Lena Dunham Channels a Voice of a (Different) Generation https://nyti.ms/3DOETvk
Okay, so, I read Catherine Called Birdy as a kid, and I absolutely LOVED it. There are some anachronistic bits that I realize more as an adult with a history PhD than I did back then, and it generally reflects the stage of medievalist/medieval-history accepted wisdom that was current in the 90s, not all of which is still the case today. So I am of in two minds about this. First of all, I'm not really sure that Dunham's style is going to work here, although she does apparently love the book and has tried for a long time to make this project. However, I.... will give her SOME kudos for this part:
A part of her, she said, might have wanted to dig deeper into the ugliness of medieval society in “Birdy” more than she ultimately did. Instead she was content with her protagonist’s more innocent viewpoint.
Yes, sigh, "ugliness of medieval society" as an unexamined cliche thrown in as a self-evident referent that everyone Just Knows, when will I be free. But I'm VERY glad that she's not trying to make a movie based on a YA book into Grimdark Game of Thrones, and add gratuitous sex, filth, and violence just so we Know It Is Medieval. Also in the book, Catherine (Birdy) never actually marries the horrible older suitor that her father is trying to match her off with. Instead the book ends with her engaged to his much nicer, younger, and better-looking son, an arrangement which she is perfectly happy with, so a) we never actually see her in an unwanted marriage, and b) and much of the book's narrative (and comedy) comes from her various attempts to foil the efforts of her doltish suitors. It isn't trying to necessarily reflect the complicated historical reality of medieval life (though Cushman's descriptions are vivid and she clearly did a lot of research), but pitched more as a fun book for teen girls that introduces them to the Middle Ages and Catherine herself as a lively, relatable protagonist. So if Dunham is in fact focusing on that aspect more than just the Filth And Rape Of It All, that is... good. (Yes, the bar is so low.)
I will, of course, reserve judgment until I hear/see how this material is in fact handled on screen, and whether the film is trying to be so Ironic and Hip that it doesn't succeed in actually conveying anything authentic, or includes the automatic assumption that the medieval era is only valid as a point of (disingenuous) comparison for the modern. Likewise, if people are interested in an actual scholarly take of what Catherine's life would be like (since the book is set in the 1290s), I would recommend Medieval Maidens: Young Women and Gender in England, 1270-1540, by Kim M. Philips. It covers exactly the time period in question, including the fact that young women most commonly married in their late teens and early-to-mid 20s.
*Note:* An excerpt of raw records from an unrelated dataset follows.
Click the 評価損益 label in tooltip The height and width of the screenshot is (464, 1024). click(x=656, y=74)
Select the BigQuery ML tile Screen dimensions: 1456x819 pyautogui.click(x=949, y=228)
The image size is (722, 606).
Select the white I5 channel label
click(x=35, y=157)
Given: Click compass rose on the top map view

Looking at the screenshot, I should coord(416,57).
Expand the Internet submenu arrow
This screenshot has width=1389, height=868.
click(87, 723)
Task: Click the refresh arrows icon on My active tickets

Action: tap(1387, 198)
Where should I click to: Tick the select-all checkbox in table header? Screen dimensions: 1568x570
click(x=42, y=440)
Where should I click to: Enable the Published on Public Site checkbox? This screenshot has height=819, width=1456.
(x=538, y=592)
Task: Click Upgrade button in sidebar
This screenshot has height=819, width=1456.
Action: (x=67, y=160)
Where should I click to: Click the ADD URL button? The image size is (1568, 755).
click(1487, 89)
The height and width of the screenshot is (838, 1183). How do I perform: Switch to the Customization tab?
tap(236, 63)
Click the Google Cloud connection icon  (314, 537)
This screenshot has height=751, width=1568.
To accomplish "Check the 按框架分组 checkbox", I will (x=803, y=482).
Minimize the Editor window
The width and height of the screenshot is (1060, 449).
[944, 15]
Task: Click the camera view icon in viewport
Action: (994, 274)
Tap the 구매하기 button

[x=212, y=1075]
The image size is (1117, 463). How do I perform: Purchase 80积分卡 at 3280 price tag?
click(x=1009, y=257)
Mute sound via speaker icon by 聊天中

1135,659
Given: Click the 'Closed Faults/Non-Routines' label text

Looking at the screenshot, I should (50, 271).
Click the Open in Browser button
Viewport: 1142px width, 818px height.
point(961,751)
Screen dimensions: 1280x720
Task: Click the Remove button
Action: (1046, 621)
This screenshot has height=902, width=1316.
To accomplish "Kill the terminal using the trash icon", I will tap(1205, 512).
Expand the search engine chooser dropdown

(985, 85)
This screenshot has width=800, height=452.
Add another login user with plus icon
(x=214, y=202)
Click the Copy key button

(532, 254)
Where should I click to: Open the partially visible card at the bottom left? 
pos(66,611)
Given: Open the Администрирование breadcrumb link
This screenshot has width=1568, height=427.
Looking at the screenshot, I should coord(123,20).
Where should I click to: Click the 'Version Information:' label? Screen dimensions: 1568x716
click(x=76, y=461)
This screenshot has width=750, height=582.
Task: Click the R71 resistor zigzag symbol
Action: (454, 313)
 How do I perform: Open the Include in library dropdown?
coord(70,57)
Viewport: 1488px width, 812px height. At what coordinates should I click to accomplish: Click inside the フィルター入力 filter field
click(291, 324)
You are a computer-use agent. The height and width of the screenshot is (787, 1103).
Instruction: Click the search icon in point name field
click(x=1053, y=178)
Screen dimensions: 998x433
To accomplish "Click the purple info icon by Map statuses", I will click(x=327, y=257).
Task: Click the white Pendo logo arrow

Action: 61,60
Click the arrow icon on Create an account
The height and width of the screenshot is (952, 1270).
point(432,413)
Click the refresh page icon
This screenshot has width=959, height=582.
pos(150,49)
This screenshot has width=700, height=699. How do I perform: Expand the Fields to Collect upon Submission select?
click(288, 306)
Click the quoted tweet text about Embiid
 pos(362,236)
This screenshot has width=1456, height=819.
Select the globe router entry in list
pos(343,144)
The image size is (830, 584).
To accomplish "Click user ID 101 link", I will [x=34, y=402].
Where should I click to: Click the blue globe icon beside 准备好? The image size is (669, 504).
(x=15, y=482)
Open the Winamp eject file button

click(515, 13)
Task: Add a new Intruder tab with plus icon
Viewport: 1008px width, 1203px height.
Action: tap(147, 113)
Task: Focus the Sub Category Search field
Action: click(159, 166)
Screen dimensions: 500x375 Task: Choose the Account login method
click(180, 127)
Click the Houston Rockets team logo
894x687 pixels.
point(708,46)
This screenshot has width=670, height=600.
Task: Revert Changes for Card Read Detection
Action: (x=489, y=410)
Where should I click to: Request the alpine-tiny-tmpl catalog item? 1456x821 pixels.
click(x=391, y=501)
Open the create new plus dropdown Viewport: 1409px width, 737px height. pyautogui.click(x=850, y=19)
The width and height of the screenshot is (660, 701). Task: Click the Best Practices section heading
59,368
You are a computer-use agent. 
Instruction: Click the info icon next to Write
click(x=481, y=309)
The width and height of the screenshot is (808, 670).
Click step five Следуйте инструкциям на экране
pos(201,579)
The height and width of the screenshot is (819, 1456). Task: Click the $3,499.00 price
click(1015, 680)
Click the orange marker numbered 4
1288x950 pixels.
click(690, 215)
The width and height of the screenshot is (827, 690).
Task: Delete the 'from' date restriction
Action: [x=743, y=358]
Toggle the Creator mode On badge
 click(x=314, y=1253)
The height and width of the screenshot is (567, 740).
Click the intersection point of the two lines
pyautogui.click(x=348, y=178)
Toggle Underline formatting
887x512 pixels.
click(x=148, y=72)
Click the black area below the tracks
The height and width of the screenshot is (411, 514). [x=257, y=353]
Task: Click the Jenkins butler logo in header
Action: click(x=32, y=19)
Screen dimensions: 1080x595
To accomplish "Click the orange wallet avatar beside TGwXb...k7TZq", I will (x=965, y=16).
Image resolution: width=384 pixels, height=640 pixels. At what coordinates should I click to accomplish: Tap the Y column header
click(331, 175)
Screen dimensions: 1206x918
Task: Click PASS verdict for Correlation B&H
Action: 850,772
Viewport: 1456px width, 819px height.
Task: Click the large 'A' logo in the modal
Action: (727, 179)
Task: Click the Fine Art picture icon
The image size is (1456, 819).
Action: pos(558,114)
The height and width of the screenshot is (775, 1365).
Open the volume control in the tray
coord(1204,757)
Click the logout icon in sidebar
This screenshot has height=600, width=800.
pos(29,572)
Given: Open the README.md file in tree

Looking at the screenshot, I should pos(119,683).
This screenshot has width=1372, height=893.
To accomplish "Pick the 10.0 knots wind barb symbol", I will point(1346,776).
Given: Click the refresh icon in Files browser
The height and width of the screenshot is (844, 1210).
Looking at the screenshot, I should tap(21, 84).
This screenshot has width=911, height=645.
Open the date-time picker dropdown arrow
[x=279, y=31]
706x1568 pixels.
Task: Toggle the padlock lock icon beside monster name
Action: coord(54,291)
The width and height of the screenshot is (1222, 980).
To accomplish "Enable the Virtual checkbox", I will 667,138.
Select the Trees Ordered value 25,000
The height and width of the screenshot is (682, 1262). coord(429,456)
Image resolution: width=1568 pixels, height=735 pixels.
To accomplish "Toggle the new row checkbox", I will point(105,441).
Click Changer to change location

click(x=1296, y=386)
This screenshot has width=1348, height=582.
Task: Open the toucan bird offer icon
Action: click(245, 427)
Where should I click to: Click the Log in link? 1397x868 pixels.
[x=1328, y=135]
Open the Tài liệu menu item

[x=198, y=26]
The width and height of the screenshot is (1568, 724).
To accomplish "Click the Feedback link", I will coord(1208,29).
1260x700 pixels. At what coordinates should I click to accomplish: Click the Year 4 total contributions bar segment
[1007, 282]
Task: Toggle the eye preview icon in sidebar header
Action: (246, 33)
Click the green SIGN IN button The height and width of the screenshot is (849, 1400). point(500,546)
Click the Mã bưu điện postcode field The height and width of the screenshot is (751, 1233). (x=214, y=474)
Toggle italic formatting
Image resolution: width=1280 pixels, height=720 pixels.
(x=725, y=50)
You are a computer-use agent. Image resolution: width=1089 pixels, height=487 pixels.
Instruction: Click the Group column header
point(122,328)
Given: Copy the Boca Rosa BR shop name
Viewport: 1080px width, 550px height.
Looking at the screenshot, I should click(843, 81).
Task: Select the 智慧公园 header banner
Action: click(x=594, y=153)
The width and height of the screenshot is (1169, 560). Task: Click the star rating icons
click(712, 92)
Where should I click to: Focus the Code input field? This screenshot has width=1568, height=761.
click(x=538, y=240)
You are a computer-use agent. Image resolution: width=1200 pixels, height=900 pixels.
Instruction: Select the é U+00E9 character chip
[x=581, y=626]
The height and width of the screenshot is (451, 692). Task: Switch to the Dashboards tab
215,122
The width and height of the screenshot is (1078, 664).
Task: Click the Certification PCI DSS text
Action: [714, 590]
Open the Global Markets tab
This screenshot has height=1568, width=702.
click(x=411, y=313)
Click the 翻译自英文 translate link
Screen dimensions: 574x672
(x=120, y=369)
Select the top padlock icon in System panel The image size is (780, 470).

A betrothal at 14 would not be unheard of, but since a lot of works (including this one) are relying on the stereotype that girls got married at 12 and had endless babies starting at 13, it's useful as (ever) to point out. (The only actual example I can think of this is Margaret Beaufort, mother of Henry VII, who was married so young to assert a dynastic claim during the Wars of the Roses; Henry's birth caused lifelong complications and she had no more children. This was criticized even in contemporary records because it was not common or accepted practice, so yes.)
Anyway, in other words: there is some at least-potentially good stuff here, and some "well I'm gonna have to wait and see how that goes" stuff. I will at least give Dunham credit for not trying to make the stereotypical Filth and Rape Middle Ages movie, and if she sticks to the book, that's not supposed to be any part of it. So, yeah.